Instructions for the task: Look below for the lines from the one with "1023x786 pixels." to the one with "Task: Click the dimmed bar near 37 billion", and copy exactly those lines, both ends included.
==== Excerpted records ====
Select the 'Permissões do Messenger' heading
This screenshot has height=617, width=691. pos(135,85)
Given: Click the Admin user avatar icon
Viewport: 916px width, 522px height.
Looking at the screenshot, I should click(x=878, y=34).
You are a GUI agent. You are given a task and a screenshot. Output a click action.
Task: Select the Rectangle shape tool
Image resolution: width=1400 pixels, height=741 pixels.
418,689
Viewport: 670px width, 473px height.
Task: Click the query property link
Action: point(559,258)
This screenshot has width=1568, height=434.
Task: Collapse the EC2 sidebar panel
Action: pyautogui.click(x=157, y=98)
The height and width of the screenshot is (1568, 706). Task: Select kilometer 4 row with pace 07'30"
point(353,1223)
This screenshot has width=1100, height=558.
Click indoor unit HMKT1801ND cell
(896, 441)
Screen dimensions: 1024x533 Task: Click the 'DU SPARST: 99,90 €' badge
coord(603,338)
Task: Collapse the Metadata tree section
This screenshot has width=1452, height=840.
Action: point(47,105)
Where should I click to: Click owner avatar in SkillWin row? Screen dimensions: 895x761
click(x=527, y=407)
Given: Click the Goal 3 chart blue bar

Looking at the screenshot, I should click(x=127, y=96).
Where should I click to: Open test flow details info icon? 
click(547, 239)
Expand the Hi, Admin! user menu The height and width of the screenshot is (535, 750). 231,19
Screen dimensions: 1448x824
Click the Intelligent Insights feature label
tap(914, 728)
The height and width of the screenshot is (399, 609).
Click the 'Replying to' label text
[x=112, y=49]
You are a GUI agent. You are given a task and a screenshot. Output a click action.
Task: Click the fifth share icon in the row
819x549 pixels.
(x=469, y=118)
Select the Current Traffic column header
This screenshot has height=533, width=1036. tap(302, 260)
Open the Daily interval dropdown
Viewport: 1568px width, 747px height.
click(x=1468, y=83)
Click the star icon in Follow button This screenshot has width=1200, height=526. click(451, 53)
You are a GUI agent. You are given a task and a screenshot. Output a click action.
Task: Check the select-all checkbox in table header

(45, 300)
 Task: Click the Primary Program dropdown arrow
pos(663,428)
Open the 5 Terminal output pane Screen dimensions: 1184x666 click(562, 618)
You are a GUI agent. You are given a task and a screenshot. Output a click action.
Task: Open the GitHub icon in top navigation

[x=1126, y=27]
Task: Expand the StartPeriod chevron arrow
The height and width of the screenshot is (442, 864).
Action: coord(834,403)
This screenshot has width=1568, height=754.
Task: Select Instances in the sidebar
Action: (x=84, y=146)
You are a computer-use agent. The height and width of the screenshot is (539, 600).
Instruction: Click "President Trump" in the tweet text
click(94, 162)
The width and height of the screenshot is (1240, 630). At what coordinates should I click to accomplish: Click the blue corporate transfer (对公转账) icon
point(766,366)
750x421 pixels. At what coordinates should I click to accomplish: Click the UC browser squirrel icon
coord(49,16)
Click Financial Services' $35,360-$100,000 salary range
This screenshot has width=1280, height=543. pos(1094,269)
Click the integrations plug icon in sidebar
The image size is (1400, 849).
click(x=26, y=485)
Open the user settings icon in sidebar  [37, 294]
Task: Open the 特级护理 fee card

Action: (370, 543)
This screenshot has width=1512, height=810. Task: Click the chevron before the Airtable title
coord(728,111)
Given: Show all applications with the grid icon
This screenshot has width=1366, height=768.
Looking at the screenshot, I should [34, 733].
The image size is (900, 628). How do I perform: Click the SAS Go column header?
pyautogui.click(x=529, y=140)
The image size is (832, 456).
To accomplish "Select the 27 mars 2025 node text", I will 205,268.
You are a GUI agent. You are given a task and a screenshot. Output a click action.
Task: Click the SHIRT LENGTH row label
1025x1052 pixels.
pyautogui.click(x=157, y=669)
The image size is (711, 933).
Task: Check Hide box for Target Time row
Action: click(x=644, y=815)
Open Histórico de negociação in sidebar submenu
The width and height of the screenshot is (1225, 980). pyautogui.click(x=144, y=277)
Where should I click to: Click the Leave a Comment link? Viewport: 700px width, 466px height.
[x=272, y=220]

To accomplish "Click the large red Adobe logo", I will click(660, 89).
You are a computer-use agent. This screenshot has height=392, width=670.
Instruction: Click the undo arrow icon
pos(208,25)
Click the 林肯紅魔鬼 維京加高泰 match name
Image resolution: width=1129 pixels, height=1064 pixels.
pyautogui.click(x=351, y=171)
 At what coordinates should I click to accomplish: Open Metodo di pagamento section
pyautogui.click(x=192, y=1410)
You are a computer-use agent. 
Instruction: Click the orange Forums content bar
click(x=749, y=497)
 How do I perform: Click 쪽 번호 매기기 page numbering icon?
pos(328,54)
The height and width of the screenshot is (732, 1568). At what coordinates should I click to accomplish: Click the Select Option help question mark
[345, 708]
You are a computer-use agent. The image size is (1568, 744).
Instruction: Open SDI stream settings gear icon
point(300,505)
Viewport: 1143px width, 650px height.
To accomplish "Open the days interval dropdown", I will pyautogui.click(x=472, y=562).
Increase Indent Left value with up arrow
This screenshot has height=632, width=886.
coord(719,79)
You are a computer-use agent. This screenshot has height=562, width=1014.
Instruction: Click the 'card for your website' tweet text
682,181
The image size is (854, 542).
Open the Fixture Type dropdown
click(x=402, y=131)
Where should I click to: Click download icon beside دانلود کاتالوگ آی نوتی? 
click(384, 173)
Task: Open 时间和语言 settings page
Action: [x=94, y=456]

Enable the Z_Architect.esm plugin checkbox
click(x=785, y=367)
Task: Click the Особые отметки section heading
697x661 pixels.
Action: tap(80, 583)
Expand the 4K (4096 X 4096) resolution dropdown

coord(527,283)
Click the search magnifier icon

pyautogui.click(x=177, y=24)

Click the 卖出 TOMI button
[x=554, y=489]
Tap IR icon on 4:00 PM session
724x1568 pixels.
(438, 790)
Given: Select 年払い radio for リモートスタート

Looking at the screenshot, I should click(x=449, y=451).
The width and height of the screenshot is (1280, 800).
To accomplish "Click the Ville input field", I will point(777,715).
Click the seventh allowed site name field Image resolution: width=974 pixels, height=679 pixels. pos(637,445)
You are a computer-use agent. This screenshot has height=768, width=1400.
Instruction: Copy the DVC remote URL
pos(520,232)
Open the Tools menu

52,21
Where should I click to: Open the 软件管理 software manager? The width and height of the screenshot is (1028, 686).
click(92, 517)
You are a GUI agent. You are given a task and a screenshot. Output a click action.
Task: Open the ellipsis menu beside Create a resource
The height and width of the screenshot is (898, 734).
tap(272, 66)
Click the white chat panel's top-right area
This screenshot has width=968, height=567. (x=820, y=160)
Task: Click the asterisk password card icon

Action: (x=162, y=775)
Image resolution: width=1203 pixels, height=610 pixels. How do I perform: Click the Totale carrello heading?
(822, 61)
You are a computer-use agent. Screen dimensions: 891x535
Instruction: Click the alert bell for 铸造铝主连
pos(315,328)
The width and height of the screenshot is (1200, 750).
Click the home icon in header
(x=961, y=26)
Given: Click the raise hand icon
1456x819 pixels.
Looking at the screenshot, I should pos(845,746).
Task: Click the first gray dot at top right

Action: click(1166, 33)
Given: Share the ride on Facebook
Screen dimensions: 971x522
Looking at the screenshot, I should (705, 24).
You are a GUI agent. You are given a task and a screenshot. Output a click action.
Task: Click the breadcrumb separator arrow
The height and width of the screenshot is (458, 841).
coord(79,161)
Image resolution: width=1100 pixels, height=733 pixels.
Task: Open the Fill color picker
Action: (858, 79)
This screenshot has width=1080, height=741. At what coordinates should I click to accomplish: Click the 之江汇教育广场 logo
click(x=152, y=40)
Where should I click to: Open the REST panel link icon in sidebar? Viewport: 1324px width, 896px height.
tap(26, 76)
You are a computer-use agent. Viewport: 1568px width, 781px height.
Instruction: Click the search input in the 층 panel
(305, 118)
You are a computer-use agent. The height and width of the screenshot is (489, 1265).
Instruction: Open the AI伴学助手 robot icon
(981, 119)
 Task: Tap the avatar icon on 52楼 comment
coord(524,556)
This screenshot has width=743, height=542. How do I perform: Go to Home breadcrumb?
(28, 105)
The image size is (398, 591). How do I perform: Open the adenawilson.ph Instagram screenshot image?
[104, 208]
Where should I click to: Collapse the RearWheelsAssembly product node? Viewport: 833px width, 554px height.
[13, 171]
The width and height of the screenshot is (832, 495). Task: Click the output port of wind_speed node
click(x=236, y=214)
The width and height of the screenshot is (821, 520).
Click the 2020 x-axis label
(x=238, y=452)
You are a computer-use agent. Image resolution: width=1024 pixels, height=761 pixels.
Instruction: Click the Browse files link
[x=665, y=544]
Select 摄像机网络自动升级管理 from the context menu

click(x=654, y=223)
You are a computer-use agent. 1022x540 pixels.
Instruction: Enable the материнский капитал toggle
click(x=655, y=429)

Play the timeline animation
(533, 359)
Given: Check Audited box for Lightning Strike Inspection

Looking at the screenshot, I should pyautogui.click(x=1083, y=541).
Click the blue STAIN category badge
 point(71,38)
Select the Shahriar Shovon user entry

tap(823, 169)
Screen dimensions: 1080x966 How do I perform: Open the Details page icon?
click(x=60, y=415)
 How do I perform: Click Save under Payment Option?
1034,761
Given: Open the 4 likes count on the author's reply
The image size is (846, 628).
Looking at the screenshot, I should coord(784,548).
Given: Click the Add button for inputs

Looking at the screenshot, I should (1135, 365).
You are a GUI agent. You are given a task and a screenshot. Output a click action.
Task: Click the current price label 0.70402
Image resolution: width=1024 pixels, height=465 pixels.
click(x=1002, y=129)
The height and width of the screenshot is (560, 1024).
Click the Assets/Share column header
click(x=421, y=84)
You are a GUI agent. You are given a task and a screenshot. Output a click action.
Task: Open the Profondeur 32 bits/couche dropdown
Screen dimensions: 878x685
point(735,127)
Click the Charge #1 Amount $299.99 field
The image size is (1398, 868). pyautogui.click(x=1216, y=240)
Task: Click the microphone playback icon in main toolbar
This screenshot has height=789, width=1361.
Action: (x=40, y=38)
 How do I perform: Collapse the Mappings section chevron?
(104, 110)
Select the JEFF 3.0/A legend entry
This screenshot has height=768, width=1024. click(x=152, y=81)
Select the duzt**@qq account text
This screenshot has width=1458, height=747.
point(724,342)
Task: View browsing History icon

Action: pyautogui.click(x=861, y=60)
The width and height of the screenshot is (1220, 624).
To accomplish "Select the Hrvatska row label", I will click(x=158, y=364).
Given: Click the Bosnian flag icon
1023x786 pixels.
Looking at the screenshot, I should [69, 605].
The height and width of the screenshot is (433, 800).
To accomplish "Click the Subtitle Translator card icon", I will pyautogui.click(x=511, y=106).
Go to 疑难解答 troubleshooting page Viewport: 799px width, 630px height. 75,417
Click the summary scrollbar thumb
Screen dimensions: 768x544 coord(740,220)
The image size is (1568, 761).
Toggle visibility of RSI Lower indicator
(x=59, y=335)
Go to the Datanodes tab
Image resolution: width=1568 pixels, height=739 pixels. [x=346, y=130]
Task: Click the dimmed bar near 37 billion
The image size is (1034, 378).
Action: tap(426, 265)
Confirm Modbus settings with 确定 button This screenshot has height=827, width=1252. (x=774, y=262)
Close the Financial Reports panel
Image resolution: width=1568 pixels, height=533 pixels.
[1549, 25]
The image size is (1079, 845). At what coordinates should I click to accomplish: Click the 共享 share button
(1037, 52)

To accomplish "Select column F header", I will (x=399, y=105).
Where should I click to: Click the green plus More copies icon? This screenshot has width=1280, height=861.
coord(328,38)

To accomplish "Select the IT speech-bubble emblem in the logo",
====
Written reply:
1023x786 pixels.
Looking at the screenshot, I should [69, 605].
The height and width of the screenshot is (433, 800).
To accomplish "Click the Subtitle Translator card icon", I will pyautogui.click(x=511, y=106).
Go to 疑难解答 troubleshooting page Viewport: 799px width, 630px height. 75,417
Click the summary scrollbar thumb
Screen dimensions: 768x544 coord(740,220)
The image size is (1568, 761).
Toggle visibility of RSI Lower indicator
(x=59, y=335)
Go to the Datanodes tab
Image resolution: width=1568 pixels, height=739 pixels. [x=346, y=130]
Task: Click the dimmed bar near 37 billion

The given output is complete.